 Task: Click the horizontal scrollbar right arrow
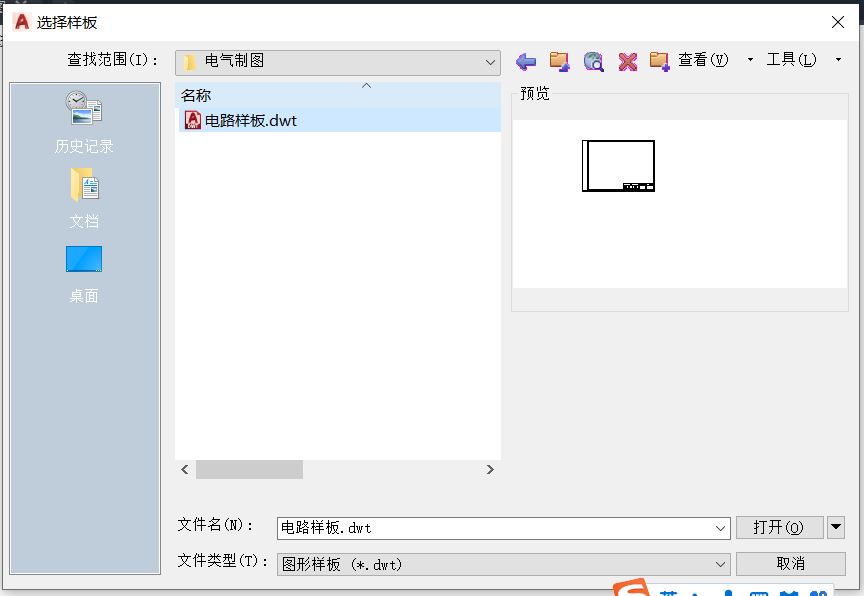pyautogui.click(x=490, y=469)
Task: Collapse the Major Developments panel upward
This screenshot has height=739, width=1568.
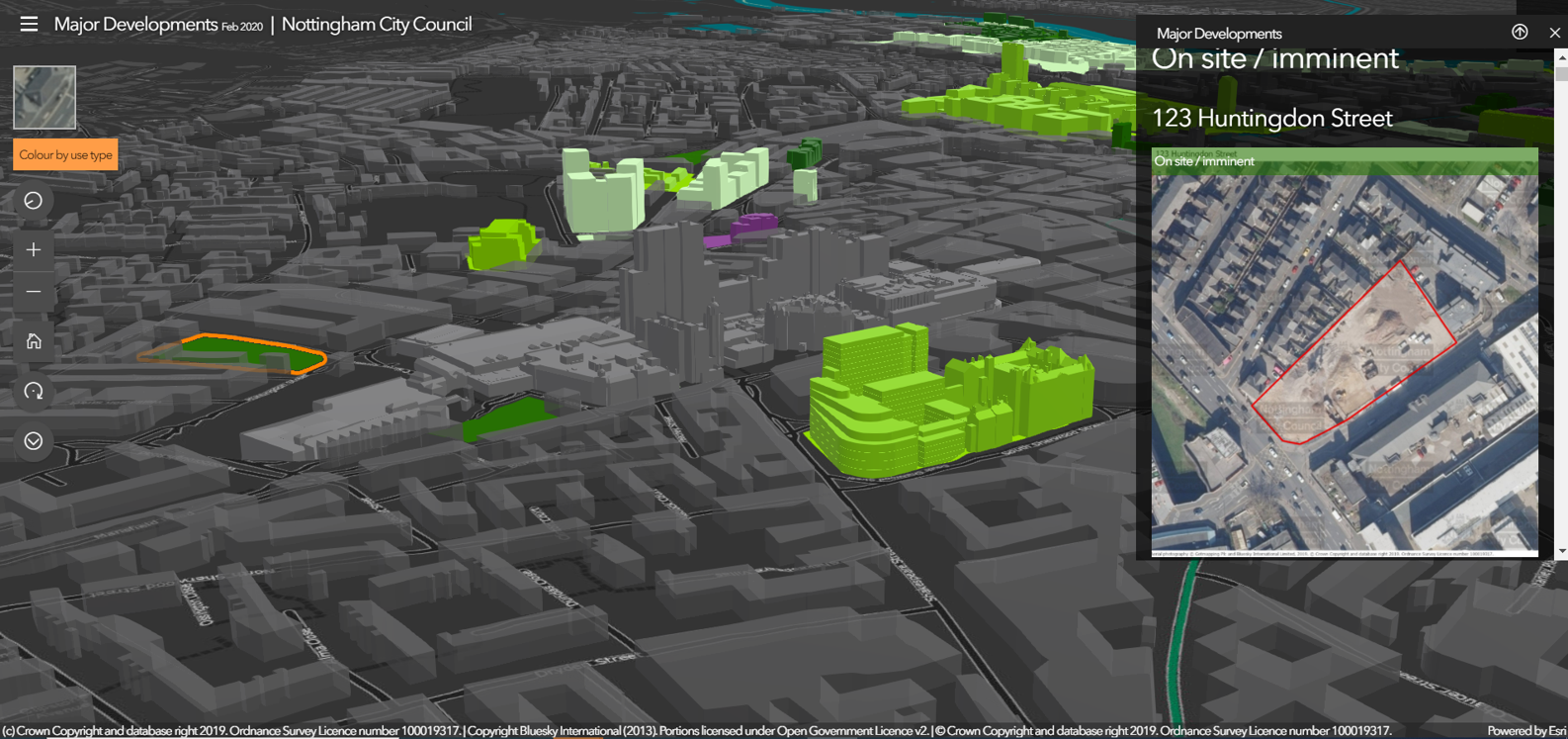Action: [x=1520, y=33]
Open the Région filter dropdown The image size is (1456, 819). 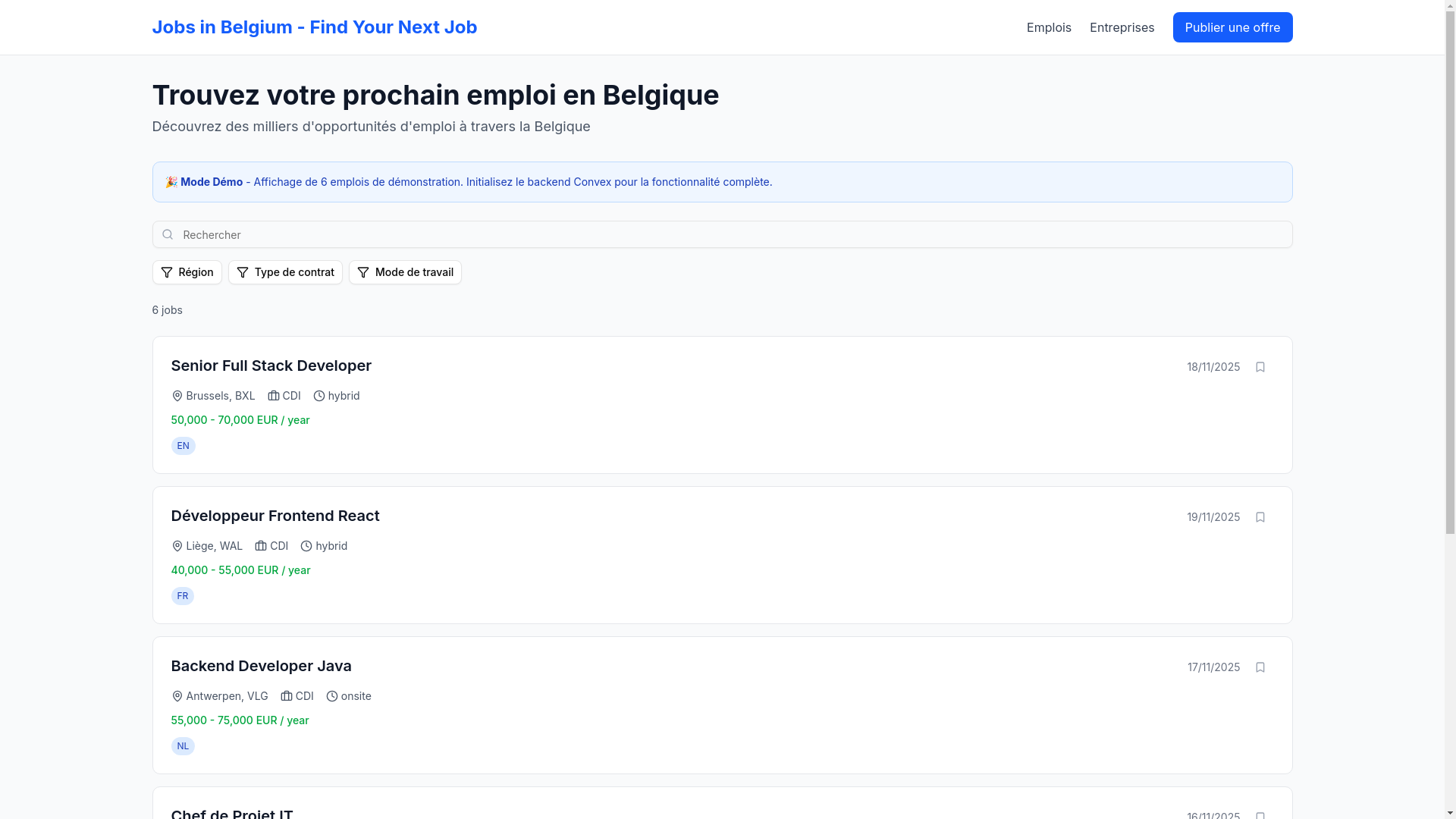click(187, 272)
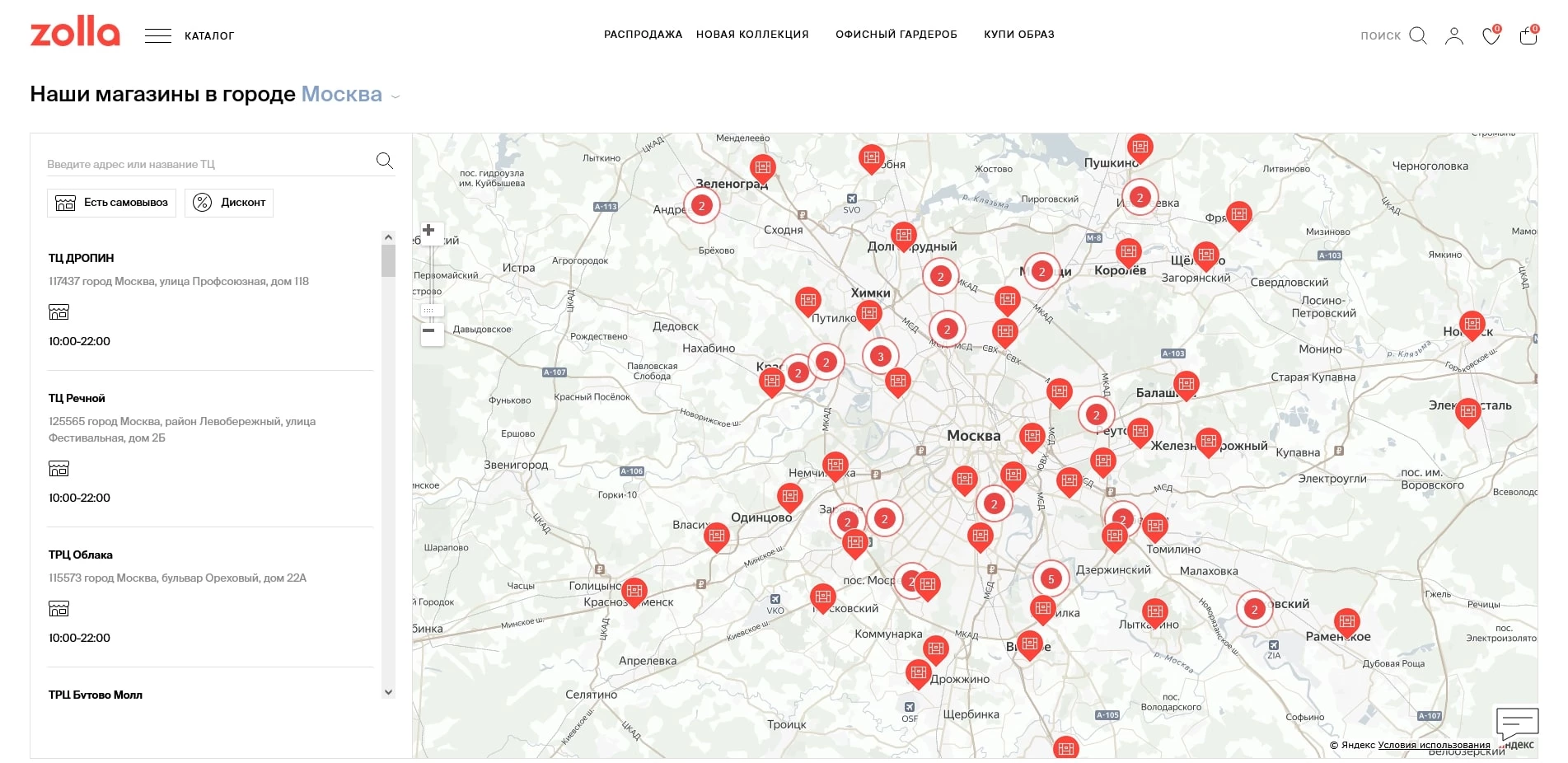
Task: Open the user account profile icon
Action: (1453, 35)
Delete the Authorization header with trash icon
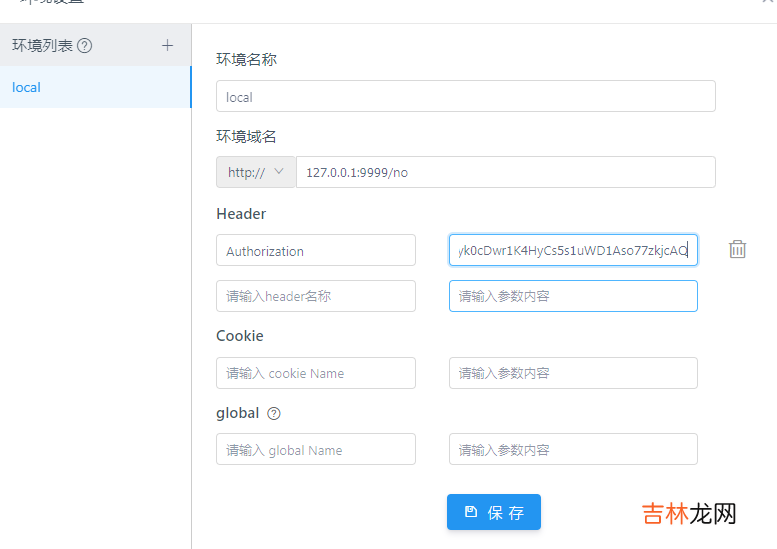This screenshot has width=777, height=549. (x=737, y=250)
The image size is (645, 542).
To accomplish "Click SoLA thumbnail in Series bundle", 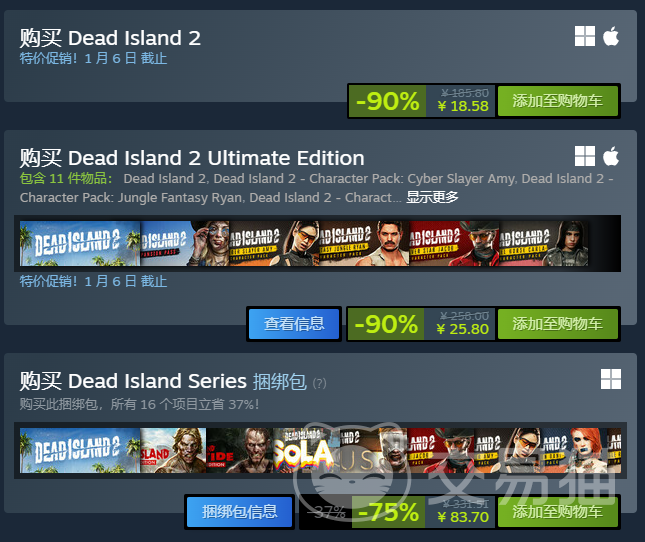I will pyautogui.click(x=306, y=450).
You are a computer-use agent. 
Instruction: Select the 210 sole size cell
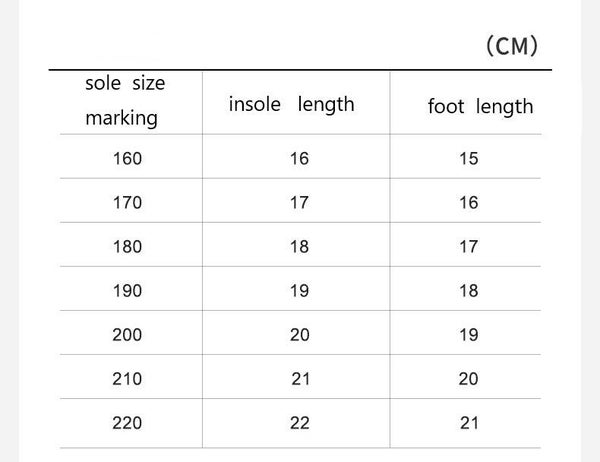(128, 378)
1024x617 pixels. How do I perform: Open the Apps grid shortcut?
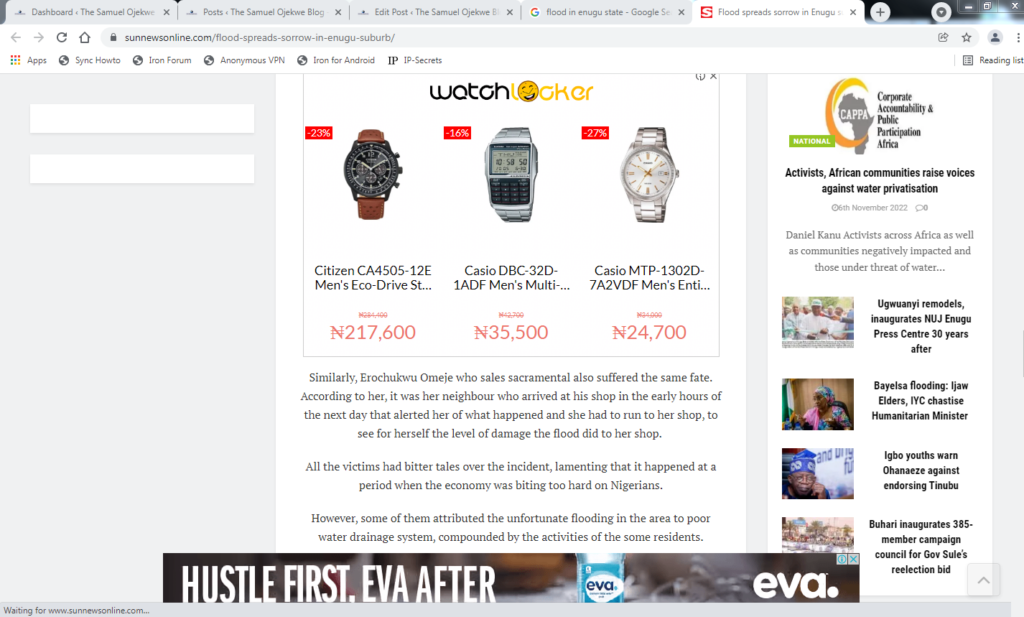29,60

▶ **Task description**
Every line from the one containing "Instruction: Select the 210 sole size cell" through the last line of the data, both included, is to be repeated exactly; the pictures are to be left out.

▶ **Answer area**
Instruction: Select the 210 sole size cell
(128, 378)
1024x617 pixels. How do I perform: Open the Apps grid shortcut?
29,60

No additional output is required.